━━━ DATA FOR ANALYSIS ━━━

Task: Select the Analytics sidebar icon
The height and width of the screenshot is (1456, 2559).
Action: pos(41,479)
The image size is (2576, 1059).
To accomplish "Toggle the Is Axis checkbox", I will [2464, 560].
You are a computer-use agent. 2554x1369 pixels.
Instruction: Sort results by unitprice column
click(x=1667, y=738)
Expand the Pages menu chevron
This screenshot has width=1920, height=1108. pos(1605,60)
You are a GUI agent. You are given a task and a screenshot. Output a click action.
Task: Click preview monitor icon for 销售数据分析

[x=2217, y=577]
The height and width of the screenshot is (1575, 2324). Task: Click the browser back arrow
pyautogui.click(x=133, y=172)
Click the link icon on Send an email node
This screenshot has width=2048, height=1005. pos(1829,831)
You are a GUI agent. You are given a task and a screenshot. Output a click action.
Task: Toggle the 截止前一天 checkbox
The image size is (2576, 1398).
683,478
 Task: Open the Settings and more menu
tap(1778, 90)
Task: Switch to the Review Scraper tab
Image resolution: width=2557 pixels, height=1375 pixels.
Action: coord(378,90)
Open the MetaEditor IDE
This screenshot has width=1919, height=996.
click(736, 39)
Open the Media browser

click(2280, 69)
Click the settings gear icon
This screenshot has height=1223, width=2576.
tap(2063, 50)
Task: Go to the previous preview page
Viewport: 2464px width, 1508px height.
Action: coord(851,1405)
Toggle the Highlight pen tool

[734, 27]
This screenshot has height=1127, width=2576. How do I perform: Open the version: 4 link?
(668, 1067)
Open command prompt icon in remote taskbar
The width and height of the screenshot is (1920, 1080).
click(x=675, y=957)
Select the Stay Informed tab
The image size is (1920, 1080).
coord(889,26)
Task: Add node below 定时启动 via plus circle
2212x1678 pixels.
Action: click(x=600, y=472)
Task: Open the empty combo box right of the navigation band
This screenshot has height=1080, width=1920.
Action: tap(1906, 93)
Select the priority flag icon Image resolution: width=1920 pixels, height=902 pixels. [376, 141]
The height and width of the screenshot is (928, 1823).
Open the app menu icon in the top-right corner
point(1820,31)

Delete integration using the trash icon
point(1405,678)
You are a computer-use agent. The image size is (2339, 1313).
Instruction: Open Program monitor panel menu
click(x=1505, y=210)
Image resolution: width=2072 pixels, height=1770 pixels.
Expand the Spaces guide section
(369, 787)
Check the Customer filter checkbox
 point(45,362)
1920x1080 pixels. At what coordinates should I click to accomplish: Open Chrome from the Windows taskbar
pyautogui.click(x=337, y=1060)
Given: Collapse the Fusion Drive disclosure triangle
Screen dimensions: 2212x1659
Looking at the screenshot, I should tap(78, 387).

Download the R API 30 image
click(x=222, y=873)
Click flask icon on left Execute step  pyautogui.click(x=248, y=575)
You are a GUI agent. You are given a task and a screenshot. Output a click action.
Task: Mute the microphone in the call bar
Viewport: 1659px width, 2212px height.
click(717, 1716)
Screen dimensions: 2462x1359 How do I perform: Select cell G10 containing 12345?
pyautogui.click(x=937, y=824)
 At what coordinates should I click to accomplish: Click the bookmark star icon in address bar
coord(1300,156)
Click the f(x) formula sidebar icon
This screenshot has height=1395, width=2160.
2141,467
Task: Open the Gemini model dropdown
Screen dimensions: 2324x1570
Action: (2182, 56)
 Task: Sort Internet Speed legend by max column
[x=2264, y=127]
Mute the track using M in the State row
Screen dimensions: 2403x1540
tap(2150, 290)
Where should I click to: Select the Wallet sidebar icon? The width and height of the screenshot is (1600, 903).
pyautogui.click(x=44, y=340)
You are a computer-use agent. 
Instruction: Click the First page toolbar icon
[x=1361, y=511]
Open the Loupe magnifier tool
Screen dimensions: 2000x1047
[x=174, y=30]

━━━

WHAT THE TASK ASKS: Look through the records and count each line that holds "computer". Write only the total.

COMPLETED EXERCISE: 3